About this task: Your answer should be the records below, written out exactly.

Items from a data source:

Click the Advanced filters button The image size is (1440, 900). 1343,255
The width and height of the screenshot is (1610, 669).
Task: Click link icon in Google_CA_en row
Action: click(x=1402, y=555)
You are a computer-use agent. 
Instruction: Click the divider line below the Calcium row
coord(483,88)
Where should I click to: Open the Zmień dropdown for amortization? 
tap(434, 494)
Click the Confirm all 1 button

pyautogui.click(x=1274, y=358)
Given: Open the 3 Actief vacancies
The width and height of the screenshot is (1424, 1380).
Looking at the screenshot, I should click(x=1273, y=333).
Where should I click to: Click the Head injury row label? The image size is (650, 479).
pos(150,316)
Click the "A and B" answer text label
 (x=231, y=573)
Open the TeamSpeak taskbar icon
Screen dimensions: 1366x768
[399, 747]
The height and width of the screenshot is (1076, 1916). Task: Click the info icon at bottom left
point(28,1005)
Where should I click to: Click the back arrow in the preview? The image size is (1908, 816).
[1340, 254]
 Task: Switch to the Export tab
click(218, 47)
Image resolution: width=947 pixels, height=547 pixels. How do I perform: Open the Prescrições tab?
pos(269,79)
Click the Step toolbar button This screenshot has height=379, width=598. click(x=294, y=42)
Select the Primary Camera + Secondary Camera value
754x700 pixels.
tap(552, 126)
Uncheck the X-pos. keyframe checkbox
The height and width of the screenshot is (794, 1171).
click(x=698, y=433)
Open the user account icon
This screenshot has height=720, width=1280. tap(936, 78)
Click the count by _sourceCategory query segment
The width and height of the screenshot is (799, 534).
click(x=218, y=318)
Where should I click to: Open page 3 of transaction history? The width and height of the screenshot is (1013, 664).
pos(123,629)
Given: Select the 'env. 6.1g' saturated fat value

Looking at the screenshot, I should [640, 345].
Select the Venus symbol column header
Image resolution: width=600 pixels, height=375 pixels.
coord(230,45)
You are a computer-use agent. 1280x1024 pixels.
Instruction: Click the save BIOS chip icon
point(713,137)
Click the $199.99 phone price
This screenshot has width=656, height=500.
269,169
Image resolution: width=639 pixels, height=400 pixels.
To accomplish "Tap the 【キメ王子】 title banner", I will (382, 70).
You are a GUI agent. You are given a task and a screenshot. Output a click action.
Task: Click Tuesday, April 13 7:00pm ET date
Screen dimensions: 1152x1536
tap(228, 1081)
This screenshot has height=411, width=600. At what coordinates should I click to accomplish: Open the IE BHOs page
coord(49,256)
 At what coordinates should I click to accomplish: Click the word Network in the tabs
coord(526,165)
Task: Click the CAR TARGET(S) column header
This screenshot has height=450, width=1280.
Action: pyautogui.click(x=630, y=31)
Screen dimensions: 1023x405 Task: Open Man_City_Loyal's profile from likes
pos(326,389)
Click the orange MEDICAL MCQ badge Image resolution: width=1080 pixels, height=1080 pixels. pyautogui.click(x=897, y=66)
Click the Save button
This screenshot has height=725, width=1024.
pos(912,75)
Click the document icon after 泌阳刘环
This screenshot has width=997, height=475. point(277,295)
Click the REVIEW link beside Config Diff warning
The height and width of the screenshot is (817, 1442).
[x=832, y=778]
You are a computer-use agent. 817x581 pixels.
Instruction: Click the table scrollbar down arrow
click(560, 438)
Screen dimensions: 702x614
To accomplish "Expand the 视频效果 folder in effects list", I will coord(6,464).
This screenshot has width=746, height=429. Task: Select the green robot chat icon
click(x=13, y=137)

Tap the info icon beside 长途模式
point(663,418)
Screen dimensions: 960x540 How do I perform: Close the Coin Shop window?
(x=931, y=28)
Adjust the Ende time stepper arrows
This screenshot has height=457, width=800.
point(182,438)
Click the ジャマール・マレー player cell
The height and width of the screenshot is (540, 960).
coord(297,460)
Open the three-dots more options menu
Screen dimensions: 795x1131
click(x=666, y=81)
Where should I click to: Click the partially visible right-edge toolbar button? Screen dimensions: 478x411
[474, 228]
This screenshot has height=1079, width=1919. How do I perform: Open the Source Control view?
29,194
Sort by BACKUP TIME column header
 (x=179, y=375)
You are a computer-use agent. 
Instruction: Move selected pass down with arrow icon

Exercise result:
Click the Advanced filters button The image size is (1440, 900). 1343,255
The width and height of the screenshot is (1610, 669).
Task: Click link icon in Google_CA_en row
Action: click(x=1402, y=555)
You are a computer-use agent. 
Instruction: Click the divider line below the Calcium row
coord(483,88)
Where should I click to: Open the Zmień dropdown for amortization? 
tap(434, 494)
Click the Confirm all 1 button

pyautogui.click(x=1274, y=358)
Given: Open the 3 Actief vacancies
The width and height of the screenshot is (1424, 1380).
Looking at the screenshot, I should click(x=1273, y=333).
Where should I click to: Click the Head injury row label? The image size is (650, 479).
pos(150,316)
Click the "A and B" answer text label
 (x=231, y=573)
Open the TeamSpeak taskbar icon
Screen dimensions: 1366x768
[399, 747]
The height and width of the screenshot is (1076, 1916). Task: Click the info icon at bottom left
point(28,1005)
Where should I click to: Click the back arrow in the preview? The image size is (1908, 816).
[1340, 254]
 Task: Switch to the Export tab
click(218, 47)
Image resolution: width=947 pixels, height=547 pixels. How do I perform: Open the Prescrições tab?
pos(269,79)
Click the Step toolbar button This screenshot has height=379, width=598. click(x=294, y=42)
Select the Primary Camera + Secondary Camera value
754x700 pixels.
tap(552, 126)
Uncheck the X-pos. keyframe checkbox
The height and width of the screenshot is (794, 1171).
click(x=698, y=433)
Open the user account icon
This screenshot has height=720, width=1280. tap(936, 78)
Click the count by _sourceCategory query segment
The width and height of the screenshot is (799, 534).
click(x=218, y=318)
Where should I click to: Open page 3 of transaction history? The width and height of the screenshot is (1013, 664).
pos(123,629)
Given: Select the 'env. 6.1g' saturated fat value

Looking at the screenshot, I should [640, 345].
Select the Venus symbol column header
Image resolution: width=600 pixels, height=375 pixels.
coord(230,45)
You are a computer-use agent. 1280x1024 pixels.
Instruction: Click the save BIOS chip icon
point(713,137)
Click the $199.99 phone price
This screenshot has width=656, height=500.
269,169
Image resolution: width=639 pixels, height=400 pixels.
To accomplish "Tap the 【キメ王子】 title banner", I will (382, 70).
You are a GUI agent. You are given a task and a screenshot. Output a click action.
Task: Click Tuesday, April 13 7:00pm ET date
Screen dimensions: 1152x1536
tap(228, 1081)
This screenshot has height=411, width=600. At what coordinates should I click to accomplish: Open the IE BHOs page
coord(49,256)
 At what coordinates should I click to accomplish: Click the word Network in the tabs
coord(526,165)
Task: Click the CAR TARGET(S) column header
This screenshot has height=450, width=1280.
Action: pyautogui.click(x=630, y=31)
Screen dimensions: 1023x405 Task: Open Man_City_Loyal's profile from likes
pos(326,389)
Click the orange MEDICAL MCQ badge Image resolution: width=1080 pixels, height=1080 pixels. pyautogui.click(x=897, y=66)
Click the Save button
This screenshot has height=725, width=1024.
pos(912,75)
Click the document icon after 泌阳刘环
This screenshot has width=997, height=475. point(277,295)
Click the REVIEW link beside Config Diff warning
The height and width of the screenshot is (817, 1442).
[x=832, y=778]
You are a computer-use agent. 817x581 pixels.
Instruction: Click the table scrollbar down arrow
click(560, 438)
Screen dimensions: 702x614
To accomplish "Expand the 视频效果 folder in effects list", I will coord(6,464).
This screenshot has width=746, height=429. Task: Select the green robot chat icon
click(x=13, y=137)

Tap the info icon beside 长途模式
point(663,418)
Screen dimensions: 960x540 How do I perform: Close the Coin Shop window?
(x=931, y=28)
Adjust the Ende time stepper arrows
This screenshot has height=457, width=800.
point(182,438)
Click the ジャマール・マレー player cell
The height and width of the screenshot is (540, 960).
coord(297,460)
Open the three-dots more options menu
Screen dimensions: 795x1131
click(x=666, y=81)
Where should I click to: Click the partially visible right-edge toolbar button? Screen dimensions: 478x411
[474, 228]
This screenshot has height=1079, width=1919. How do I perform: Open the Source Control view?
29,194
Sort by BACKUP TIME column header
 (x=179, y=375)
You are a computer-use agent. 
Instruction: Move selected pass down with arrow icon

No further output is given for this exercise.